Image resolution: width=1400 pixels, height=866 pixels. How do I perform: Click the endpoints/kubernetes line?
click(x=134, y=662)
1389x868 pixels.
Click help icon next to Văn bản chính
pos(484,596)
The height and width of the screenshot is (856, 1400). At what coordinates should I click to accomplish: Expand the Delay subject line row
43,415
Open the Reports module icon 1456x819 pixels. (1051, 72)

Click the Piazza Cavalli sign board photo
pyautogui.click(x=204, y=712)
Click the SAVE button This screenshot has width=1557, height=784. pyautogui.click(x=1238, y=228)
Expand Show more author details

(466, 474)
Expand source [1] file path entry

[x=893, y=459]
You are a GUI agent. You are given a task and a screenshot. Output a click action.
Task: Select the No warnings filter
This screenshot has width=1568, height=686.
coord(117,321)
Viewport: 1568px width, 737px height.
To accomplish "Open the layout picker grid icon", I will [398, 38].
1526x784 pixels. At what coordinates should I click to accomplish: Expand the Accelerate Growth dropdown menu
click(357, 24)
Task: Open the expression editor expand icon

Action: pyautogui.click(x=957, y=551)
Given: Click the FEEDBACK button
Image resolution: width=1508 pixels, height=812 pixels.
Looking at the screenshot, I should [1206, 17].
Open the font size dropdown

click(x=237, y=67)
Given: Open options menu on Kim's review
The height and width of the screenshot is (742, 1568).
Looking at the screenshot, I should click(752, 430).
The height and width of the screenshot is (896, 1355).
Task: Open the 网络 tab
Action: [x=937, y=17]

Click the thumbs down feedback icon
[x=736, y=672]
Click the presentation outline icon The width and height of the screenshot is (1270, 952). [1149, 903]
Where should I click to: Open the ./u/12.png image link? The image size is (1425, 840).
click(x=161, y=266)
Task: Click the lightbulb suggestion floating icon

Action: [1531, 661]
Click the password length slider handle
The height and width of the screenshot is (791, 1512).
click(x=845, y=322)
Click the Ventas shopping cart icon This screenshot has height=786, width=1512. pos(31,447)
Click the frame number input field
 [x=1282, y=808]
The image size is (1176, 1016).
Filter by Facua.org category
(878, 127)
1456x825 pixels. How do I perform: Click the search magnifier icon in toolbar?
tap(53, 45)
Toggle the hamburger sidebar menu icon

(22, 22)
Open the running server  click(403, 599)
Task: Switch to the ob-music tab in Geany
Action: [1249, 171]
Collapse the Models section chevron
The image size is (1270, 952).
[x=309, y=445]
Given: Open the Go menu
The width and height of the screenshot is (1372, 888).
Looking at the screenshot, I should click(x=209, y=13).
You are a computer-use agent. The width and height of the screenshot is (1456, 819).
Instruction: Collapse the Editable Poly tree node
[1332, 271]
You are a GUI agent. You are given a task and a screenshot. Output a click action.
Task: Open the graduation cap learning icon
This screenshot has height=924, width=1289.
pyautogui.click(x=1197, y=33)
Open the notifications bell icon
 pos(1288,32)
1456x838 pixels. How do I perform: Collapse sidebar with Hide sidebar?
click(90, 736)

The task: Give the number of lines in the listing that hold "button", with no other words.

Expected answer: 2